穴の広さは1畳ぐらいでしょうか。中には布団と枕が用意してありましたが、ほかには何もありません。穴の壁には照明、ハンガーが二つ、コンセント、ドリンクホルダーと手のひらサイズの網棚(こんな小さな棚には何を置けばいいのでしょうね。おにぎりとか?)もありました。
たとえるなら新幹線の座席を水平になるまで倒して、壁に埋め込んだような感じの穴です。
この穴が、私の今晩の宿です。私は穴を与えられたのでした。
穴にはカーテンがついていました。寝るときや着替える際は、カーテンを閉めるわけです。それなりにプライバシーも守られている感じがして、なかなか快適そうな穴でした。フェリーといえば大きな部屋に雑魚寝というイメージがありましたが、この穴なら一応、個人の空間は確保できております。
ただ鍵がかかりませんから、そういうのが不安な女性のために女性専用エリアもあるようです。お金を払えば個室ももちろんあります。でも、ツアー客である私は、同じツアーの人たちと同じエリアの穴に収納されることとなりました。
私の隣はどんな人でしょう。ちょっと気になります。
ちらっと覗いてみたら、送迎バスで隣に座っていた脚広げオジサンが、私の隣の穴に収まっておりました。
なんでやねん。
脚広げオジサンの分際で、お花が好きだったなんて。それもスイセンチームだったなんて。なんとも複雑な気分です。私の心の中のフクロテナガザルも、複雑な面持ちです。
さて、自分の穴の確認も終わったので、さっそく船内探検に繰り出すことに。
船といえばやはり甲板でしょう!
しかし、強風のため出入り口は全て封鎖されていました。天候によってはこういうこともありますね。しょうがない。こういう抗いようのないことをすっと受け入れて、マイナスな気持ちをすぐに頭から追い払うことも、人生の波をやり過ごす秘訣ではないでしょうか。なんて、私もそううまく切り替えられることばかりじゃないですけどね。まあ、心構えとしてね。
甲板に出られるときは、橋の下を通過時、真下から橋を見上げることができるそうですよ。船からしか見られない景色を堪能できるんですね。
また街の明かりから離れていますから、夜は星もきれいに見えるのでは? 実際に星が見えるかどうかはわかりませんが、でも海の上で天体観測って素敵じゃないですか。なんとなくロマンチックな感じがします。おひとりさまでロマンチックになってどうするんだっていう気もしますが。
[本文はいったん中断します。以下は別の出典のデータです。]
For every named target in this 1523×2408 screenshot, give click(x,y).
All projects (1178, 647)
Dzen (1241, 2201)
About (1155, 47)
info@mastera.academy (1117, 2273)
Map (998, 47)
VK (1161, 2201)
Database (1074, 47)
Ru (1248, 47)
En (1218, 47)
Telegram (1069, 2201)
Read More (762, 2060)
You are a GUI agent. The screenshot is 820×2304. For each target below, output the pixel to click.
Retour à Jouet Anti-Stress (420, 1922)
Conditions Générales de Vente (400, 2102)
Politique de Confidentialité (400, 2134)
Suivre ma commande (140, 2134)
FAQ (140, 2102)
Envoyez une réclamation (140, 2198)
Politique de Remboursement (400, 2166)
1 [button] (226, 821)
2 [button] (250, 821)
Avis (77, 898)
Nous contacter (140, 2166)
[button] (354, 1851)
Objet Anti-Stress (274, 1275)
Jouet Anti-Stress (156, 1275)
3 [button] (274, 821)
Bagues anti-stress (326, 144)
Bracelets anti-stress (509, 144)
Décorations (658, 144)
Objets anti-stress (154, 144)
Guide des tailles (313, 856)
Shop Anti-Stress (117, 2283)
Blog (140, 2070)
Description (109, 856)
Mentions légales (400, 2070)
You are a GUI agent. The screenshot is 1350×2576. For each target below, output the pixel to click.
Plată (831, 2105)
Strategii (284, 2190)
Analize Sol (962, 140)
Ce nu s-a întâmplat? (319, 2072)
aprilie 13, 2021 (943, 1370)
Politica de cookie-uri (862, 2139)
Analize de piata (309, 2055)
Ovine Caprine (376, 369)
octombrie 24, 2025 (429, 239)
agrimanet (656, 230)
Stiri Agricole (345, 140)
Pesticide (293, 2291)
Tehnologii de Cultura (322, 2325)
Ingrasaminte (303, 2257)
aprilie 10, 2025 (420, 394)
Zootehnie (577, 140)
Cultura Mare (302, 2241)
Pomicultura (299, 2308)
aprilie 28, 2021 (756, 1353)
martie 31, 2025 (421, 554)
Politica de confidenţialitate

でも、それはそれとして、いいじゃないですか、船上天体観測。
今回は残念でしたが、いつか再チャレンジしたいところです。
次に、船内の展望ラウンジに行ってみることにしました。
こちらはソファにゆったり腰掛けて、海を見ることができるようになっていました。照明は暗めで、壁には絵が掛かっていて、なんでしょう、モデルルーム的な空間とでもいうのでしょうか。マンションの広告チラシに載ってそうな雰囲気です。
わあ、ここは物思いにふけるのにぴったりです。
早速ソファに座って、外を眺めてみました。まだ出港していませんから、すぐ目の前の港で車や人が、吹雪の中、のろのろと動いているのが見えました。
外はとても寒そうです。なんせ吹雪いています。それはもうめちゃくちゃ寒いに決まっています。海面も黒く濁って、白い波が物々しい雰囲気です。それに比べてフェリーの中はあたたかくて、快適で、なんだか申しわけない気持ちになります。
こんな寒い季節に咲くスイセンはえらいなあ。もしも私が植物だったら、寒さで萎れているんじゃないでしょうか。九州の民だからでしょうか、私は寒いのは苦手なのです。暑いのも苦手ですけれど。……よく考えたら、みんなそうですよね、きっとね。
さて、出港を告げる音楽が船内に流れてきました。じわり、フェリーが動き出します。思ったより揺れが静かです。
海を見ていたら、小さな船がフェリーの船体を押しているのに気づきました。この小さい船はタグボートといって、フェリーの離岸のお手伝いをする船なんだそうです(近況ノートで教えていただきました。清瀬さん、ありがとうございます)。強風や海が荒れているときなどにしか見られないそうなので、ラッキーな気持ちになりました。荒天には荒天なりの、晴天には晴天なりの、良いことがあります。
タグボートのアシストもあって、あっという間にフェリーは新門司港を離れ、窓の外には、海と空しか見えなくなりました。
さあ、波に揺られながら、物思いにふけるのです……。
……。
……船内探索がまだ済んでないな。
……あと夕飯どうしよう。
ああ、もう。まだ船内探索が終わっていないことや夕飯のことなどが気になって、どうも集中できません。
私にとって好奇心というのは、わりと無視できない欲求なのです。もしかしたら悩み事より優先されるかもしれません。いろんなことが気になっちゃう。まあ、それはそれで。悪いことではない、と思うことにしましょう。